• Exercise prompt: Start at the first line of the material. Repeat each line exactly through the one containing "Task: Click the 課税枠シフト注文 label", then stop.

• Records for this task:
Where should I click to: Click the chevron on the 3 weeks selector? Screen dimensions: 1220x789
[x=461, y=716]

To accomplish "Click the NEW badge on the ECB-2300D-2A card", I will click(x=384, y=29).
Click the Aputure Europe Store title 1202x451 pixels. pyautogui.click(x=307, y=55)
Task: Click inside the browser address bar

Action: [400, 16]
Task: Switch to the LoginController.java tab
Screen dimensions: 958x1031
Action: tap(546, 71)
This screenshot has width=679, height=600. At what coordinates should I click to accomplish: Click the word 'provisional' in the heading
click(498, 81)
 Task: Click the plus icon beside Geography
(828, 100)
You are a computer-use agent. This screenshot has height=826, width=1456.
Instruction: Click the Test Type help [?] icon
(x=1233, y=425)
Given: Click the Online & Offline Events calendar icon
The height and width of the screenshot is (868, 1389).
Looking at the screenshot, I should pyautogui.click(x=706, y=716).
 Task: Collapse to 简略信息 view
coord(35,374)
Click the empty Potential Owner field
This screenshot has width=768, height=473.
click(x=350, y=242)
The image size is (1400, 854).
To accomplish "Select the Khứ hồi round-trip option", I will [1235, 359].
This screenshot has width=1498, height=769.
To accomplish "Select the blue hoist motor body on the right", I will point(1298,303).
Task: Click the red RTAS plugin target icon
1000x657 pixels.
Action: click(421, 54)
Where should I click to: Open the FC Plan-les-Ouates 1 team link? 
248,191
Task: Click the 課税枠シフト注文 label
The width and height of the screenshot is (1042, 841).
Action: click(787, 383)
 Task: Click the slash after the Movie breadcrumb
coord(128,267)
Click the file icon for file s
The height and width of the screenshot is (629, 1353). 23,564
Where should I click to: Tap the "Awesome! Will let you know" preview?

• Answer space:
Where should I click to: Click the chevron on the 3 weeks selector? Screen dimensions: 1220x789
[x=461, y=716]

To accomplish "Click the NEW badge on the ECB-2300D-2A card", I will click(x=384, y=29).
Click the Aputure Europe Store title 1202x451 pixels. pyautogui.click(x=307, y=55)
Task: Click inside the browser address bar

Action: [400, 16]
Task: Switch to the LoginController.java tab
Screen dimensions: 958x1031
Action: tap(546, 71)
This screenshot has width=679, height=600. At what coordinates should I click to accomplish: Click the word 'provisional' in the heading
click(498, 81)
 Task: Click the plus icon beside Geography
(828, 100)
You are a computer-use agent. This screenshot has height=826, width=1456.
Instruction: Click the Test Type help [?] icon
(x=1233, y=425)
Given: Click the Online & Offline Events calendar icon
The height and width of the screenshot is (868, 1389).
Looking at the screenshot, I should pyautogui.click(x=706, y=716).
 Task: Collapse to 简略信息 view
coord(35,374)
Click the empty Potential Owner field
This screenshot has width=768, height=473.
click(x=350, y=242)
The image size is (1400, 854).
To accomplish "Select the Khứ hồi round-trip option", I will [1235, 359].
This screenshot has width=1498, height=769.
To accomplish "Select the blue hoist motor body on the right", I will point(1298,303).
Task: Click the red RTAS plugin target icon
1000x657 pixels.
Action: click(421, 54)
Where should I click to: Open the FC Plan-les-Ouates 1 team link? 
248,191
Task: Click the 課税枠シフト注文 label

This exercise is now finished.